Honestly, I would not look for problems with MTU. More with h2 ac2 performance.
I cannot imagine Mikrotik intentionally publishing inflated test results, I can imagine them (like any other vendor) to publish results obtained under ideal conditions (which @Emils has suggested). So I've suggested my real experience. It's not "problems with MTU", it's how fragmentation affects network performance in general. Note that the issue is so significant that IPv6 has changed the rules how fragmentation may be handled.
In the attachment I am sending screen of devices between which I am doing the test.

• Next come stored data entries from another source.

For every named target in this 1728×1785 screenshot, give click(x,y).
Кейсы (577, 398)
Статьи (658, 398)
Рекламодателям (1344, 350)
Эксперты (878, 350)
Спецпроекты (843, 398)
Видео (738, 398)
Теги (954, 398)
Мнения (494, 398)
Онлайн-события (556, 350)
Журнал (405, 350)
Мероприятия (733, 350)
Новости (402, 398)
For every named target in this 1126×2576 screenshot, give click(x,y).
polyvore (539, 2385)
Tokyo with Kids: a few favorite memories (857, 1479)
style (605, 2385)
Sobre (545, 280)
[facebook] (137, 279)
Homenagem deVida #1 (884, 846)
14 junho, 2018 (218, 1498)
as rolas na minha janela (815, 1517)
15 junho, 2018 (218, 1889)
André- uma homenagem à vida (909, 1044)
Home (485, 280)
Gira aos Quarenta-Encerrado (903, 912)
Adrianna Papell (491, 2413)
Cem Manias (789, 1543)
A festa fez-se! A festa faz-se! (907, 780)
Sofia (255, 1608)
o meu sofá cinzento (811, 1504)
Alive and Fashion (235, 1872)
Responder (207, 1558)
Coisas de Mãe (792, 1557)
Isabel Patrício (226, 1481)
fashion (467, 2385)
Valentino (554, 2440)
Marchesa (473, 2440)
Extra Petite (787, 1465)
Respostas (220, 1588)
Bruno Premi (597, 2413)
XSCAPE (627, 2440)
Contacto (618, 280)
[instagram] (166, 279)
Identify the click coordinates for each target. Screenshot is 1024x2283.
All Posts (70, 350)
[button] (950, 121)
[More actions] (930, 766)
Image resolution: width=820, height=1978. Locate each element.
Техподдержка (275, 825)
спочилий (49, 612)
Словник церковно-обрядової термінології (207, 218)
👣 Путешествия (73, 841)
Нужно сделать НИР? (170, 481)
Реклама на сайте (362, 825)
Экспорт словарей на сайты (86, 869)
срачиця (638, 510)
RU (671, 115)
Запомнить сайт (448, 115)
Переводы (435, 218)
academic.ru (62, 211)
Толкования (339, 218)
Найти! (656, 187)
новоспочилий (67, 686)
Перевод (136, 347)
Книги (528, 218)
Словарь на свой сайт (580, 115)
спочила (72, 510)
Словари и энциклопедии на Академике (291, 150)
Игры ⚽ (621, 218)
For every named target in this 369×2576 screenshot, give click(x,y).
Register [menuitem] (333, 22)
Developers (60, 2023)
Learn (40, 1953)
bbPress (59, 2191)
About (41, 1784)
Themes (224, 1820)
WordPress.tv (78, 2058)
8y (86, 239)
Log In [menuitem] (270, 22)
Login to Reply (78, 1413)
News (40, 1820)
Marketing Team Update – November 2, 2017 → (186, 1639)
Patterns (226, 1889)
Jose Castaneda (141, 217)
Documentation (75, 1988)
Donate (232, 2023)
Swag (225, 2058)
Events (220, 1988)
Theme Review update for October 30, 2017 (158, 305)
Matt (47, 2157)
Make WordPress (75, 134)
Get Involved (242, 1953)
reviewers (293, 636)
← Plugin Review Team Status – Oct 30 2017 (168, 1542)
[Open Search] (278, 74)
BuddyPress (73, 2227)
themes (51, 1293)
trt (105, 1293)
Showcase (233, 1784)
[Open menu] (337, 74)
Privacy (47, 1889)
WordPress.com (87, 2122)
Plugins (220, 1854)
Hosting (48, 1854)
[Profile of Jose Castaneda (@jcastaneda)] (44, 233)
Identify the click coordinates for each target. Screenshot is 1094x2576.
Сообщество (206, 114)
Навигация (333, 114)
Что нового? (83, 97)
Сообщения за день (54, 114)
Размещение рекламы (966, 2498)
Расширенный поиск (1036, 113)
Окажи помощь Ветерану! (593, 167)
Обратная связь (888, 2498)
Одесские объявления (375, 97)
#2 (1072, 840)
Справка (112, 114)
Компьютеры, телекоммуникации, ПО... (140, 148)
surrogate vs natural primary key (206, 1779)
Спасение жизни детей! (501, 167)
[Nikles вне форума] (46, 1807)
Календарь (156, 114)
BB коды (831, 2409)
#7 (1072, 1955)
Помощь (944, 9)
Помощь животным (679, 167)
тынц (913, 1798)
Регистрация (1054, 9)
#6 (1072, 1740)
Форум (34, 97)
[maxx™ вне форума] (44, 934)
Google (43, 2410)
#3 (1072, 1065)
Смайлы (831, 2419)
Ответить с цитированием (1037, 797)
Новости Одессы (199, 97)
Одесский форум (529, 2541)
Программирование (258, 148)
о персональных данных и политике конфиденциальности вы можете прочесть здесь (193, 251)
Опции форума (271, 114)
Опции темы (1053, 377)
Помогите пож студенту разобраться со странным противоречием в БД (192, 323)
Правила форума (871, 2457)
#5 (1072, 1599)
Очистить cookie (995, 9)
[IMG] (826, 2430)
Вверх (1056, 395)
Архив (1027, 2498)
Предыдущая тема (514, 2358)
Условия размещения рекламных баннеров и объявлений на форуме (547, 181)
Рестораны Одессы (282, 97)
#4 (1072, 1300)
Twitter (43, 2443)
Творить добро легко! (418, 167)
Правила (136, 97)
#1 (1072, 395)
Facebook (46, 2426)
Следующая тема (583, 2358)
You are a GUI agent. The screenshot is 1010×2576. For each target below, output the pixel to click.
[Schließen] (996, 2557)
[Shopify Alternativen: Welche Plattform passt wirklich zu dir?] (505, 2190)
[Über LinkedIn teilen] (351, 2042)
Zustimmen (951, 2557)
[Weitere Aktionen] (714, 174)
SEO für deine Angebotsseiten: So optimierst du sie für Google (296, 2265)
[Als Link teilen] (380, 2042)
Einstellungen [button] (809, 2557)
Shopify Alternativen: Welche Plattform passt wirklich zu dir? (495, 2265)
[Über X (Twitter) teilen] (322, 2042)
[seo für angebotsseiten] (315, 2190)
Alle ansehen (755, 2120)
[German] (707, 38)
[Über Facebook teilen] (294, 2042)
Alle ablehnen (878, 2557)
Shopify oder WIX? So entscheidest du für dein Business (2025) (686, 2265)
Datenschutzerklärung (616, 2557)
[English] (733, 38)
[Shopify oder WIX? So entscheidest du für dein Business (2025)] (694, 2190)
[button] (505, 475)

(147.700.000 Mbits/s / 12.170 packets/s) / 8 bits/byte = 1517 bytes/packet, which means that the fragmentation is not the issue here - if it was, the result would be around 800 bytes/packet.
So @McSee's suggestion is the next one to deal with, as in the btest manual you can see a Note:
Bandwidth Test uses a lot of resources. If you want to test real throughput of a router, you should run bandwidth test through the tested router, not from or to it.
The IPsec performance degrades when it has to rearrange received packets, which is why the sending direction of any given SA is forcifully handled by a single core, and also all handling of any given packet tends to be done on a single core for performance reasons. So chances are high that btest sends the packets using the same core which encrypts them, maxing that core out.
I am wondering about IRQ called qca_crypto. As if IPSEC was supported by software and not hardware.
On the left you can see 4011 (both devices work on ARM processors) and there is no such IRQ.
That's a good point, however I'd rather expect it to indicate the reverse - a "crypto" interrupt suggests that the CPU is notified about "encryption finished" event by means of that interrupt when the hardware has finished the encryption.